Material for this task.

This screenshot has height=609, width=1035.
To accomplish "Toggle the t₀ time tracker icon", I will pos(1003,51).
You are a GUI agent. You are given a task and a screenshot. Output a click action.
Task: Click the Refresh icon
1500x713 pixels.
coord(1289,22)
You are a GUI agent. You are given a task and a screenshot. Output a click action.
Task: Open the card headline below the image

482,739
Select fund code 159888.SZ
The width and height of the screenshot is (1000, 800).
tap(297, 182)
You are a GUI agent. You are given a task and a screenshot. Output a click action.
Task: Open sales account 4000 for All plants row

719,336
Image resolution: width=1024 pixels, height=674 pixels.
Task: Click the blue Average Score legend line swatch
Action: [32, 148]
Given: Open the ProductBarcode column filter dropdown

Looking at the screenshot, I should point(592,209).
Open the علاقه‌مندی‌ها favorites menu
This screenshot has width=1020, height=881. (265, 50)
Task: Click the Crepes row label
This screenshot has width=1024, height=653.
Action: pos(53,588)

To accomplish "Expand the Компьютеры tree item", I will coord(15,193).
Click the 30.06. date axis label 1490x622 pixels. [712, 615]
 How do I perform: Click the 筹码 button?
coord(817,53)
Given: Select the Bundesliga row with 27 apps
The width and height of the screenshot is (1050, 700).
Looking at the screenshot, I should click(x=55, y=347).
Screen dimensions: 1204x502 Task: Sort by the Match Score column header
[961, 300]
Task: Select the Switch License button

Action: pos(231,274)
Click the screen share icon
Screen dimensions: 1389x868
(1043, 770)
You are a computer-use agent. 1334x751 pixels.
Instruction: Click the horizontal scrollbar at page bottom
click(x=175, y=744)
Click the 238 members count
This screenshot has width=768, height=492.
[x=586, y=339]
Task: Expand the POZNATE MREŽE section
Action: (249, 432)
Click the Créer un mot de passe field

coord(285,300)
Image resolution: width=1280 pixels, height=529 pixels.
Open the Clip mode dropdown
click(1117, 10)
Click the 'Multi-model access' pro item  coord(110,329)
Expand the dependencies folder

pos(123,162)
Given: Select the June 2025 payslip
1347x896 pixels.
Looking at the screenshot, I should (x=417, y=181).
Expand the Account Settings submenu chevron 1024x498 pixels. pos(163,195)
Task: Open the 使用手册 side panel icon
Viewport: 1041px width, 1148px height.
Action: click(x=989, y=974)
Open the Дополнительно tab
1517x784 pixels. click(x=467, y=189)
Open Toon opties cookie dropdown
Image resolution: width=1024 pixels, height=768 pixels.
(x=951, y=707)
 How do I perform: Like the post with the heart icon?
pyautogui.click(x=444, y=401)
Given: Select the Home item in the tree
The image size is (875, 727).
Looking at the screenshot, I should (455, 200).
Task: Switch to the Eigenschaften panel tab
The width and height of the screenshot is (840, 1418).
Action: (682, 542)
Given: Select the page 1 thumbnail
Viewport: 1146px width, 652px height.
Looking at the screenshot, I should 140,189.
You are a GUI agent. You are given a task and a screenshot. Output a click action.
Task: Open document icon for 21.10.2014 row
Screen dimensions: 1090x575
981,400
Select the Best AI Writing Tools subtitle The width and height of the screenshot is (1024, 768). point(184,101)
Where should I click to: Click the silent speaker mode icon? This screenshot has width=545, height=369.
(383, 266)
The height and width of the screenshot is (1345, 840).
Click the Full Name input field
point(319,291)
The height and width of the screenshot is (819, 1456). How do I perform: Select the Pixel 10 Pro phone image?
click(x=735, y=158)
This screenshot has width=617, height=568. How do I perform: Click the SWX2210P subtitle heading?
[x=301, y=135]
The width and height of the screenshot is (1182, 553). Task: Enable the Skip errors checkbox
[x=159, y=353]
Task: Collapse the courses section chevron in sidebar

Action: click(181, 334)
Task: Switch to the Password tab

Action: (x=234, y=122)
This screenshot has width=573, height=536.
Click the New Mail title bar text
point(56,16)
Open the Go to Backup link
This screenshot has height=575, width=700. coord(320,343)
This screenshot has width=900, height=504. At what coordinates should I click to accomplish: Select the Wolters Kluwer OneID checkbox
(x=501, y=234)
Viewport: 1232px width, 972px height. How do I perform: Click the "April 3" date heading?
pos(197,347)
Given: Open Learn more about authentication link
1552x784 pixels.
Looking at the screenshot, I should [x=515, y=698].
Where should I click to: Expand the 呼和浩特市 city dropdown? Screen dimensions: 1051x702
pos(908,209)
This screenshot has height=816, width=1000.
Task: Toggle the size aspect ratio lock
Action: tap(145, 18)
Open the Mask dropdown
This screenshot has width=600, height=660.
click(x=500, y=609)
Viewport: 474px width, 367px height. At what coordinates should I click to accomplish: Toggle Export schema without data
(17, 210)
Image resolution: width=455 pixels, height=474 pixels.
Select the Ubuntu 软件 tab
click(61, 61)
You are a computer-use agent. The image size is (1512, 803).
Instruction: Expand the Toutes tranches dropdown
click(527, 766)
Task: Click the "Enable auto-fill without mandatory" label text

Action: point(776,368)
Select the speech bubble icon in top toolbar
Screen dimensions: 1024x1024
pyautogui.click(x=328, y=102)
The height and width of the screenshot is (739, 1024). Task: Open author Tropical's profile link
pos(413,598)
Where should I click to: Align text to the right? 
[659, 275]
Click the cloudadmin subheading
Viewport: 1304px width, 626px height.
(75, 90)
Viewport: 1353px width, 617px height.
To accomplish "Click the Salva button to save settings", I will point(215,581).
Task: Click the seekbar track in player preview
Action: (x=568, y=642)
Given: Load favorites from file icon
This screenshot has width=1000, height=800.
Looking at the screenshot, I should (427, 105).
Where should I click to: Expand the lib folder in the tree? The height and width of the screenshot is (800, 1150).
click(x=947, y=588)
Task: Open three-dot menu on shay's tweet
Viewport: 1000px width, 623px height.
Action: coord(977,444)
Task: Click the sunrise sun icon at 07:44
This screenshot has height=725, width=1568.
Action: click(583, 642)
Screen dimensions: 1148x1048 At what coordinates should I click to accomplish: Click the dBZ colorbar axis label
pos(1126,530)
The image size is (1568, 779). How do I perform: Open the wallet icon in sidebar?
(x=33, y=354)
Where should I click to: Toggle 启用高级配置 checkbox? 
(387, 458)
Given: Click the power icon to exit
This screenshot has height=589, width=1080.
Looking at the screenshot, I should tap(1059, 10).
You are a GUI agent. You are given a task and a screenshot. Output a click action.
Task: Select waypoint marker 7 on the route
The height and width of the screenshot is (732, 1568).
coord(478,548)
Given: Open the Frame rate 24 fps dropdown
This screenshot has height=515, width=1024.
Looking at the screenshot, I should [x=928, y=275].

Problem details. In the material above, find every line that has the string "panel" and pull those lines out.

Exercise response.
Task: Open the 使用手册 side panel icon
Task: Switch to the Eigenschaften panel tab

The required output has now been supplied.